SPLENIC INFARCTION AN ACCOMPANYING PRESENTATION OF SARS-COV-2 PNEUMONIA: CASE REPORT
Dr. Bhushan S. Wankhade*, Dr. Abdelnasser Ahmed Khalaf Alla Ahmed, Dr. Zeyad Faoor Alrais,
Dr. Ammar Mohamed Abdel Hadi, Dr. Adel Elsaid ElKhouly, and Dr. Nowar Nouralla Fadol Elbasier
Coronavirus disease 2019 (COVID-19) is a global pandemic, clinical manifestations range from asymptomatic infection to pneumonia, adult respiratory distress syndrome, sepsis, septic shock, multi-organ failure. Coagulopathy, thromboembolism is common in severe COVID-19 due to complex mechanism. We report the rare case of splenic infarction due to splenic artery occlusion in SARS-CoV-2 pneumonia patient, who presented with left side abdominal pain along with other clinical features of pneumonia.
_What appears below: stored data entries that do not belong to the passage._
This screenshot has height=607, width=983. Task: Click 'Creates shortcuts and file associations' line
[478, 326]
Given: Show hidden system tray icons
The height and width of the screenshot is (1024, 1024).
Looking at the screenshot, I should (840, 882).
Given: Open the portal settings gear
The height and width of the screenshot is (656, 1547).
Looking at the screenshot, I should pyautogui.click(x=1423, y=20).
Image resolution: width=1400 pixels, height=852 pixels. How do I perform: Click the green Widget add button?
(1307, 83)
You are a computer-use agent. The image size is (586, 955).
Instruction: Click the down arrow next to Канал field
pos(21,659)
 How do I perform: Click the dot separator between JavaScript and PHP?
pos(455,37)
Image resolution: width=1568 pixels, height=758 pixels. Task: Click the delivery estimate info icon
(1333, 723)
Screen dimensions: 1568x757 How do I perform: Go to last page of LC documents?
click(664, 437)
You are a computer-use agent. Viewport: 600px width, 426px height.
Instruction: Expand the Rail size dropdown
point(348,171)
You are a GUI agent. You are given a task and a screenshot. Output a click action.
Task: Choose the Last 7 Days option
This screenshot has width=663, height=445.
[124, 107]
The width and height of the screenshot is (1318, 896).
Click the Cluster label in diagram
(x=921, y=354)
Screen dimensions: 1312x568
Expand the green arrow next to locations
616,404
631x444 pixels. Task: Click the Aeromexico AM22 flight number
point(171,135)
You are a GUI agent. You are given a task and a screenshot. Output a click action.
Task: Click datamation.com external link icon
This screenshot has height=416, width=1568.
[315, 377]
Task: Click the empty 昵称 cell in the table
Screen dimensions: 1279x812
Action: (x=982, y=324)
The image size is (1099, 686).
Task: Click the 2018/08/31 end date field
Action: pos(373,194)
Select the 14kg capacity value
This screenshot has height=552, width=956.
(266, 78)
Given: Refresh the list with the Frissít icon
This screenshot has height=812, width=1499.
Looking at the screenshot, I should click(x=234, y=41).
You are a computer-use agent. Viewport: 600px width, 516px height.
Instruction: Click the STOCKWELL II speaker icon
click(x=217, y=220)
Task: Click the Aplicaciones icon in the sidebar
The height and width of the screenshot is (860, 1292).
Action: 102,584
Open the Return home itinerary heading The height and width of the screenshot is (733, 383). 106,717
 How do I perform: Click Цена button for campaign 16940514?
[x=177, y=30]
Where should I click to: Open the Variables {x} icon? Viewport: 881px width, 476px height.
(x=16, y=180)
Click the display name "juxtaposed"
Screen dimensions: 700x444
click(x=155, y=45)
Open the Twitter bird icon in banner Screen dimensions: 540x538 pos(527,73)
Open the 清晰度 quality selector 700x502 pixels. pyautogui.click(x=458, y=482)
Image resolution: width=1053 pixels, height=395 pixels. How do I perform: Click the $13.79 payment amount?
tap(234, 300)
Initially thought was an abdominal manifestation of atypical pneumonia but on detailed evaluation found to be splenic infarction due to thromboembolic complication associated with COVID-19. Splenic infarction latter complicated as splenic abscess, which complicated the overall clinical course of the patient. Splenic infarction in COVID-19 will occur due to thromboembolic occlusion of the splenic artery. Clinical presentation may range from asymptomatic infraction to hemorrhagic shock due to spleen rupture. CECT abdomen is the diagnostic modality of choice. The splenic infarction can complicate as spleen rupture, hemorrhage, splenic abscess, pseudocyst formation. Management involves good hydration, analgesia, anticoagulation, observation for any complication, and intervention required if the patient developed any complication. Prognosis is good with anticoagulation. All physicians managing COVID-19 patients should suspect splenic or other visceral ischemia or infraction if the patient present with abdominal pain. This clinical scenario required prompt investigation and management.
Keywords: COVID-19, Thromboembolic complications, Splenic infractions, Splenic abscess.